**Text:**
§ §
# three new French moderators! atcheque, misterk, michelvar



## mkellogg

Hello everybody,

I am pleased to announce that we have three new moderators for the French-English forums: atcheque, misterk and michelvar.

Congratulations to you all and I look forward to working with you to keep WordReference Forums the special place that it is.

Mike


----------



## Sowka

Hey, that's great news!  *Welcome to the team, atcheque, misterk and michelvar!*


----------



## Suehil

Welcome, welcome, welcome!!!  It's great to have you on the team.


----------



## JeSuisSnob

Welcome to the team, guys!


----------



## Vanda

Oh la la! Bienvenue! Bem-vindos ao time!


----------



## Maître Capello

Welcome on board!


----------



## doinel

Congratulations, boys !!!
§ §
**Dataset excerpt:**

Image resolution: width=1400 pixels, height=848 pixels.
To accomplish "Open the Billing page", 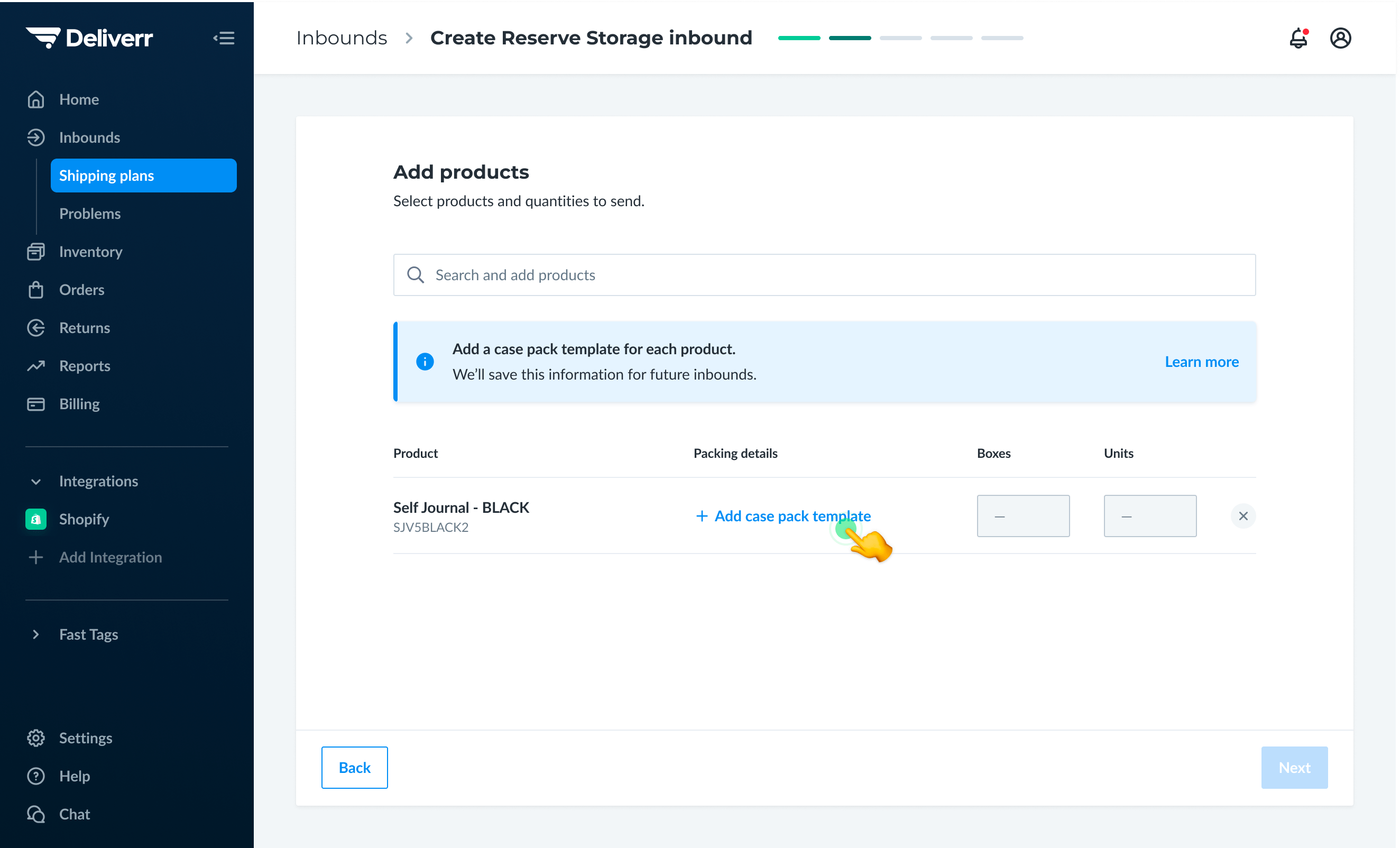I will (79, 404).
§ §
**Directives:**
A - Rewrite the stretch of the moderator thread from "I am pleased" through "that it is.", putting "welcoming place" in place of "special place".
B - Extend the moderator thread with further posts that pick up after its last one.
These lines have no connection to the moderator thread.

**Responses for each task:**
A -
I am pleased to announce that we have three new moderators for the French-English forums: atcheque, misterk and michelvar.

Congratulations to you all and I look forward to working with you to keep WordReference Forums the welcoming place that it is.

B -
----------



## SwissPete

Could not happen to better people.
We will all gain from it.

Félicitations !


----------



## Paulfromitaly

Welcome aboard guys


----------



## jann

Delighted to be working with you!


----------



## Kelly B

Excellent choices! Congratulations.


----------



## atcheque

Bonjour,

See you soon


----------



## Quaeitur

Welcome to the team everyone ! 

And great mod titles


----------



## wildan1

Bienvenue à nos nouveaux co-équipiers ! Welcome to our new team members!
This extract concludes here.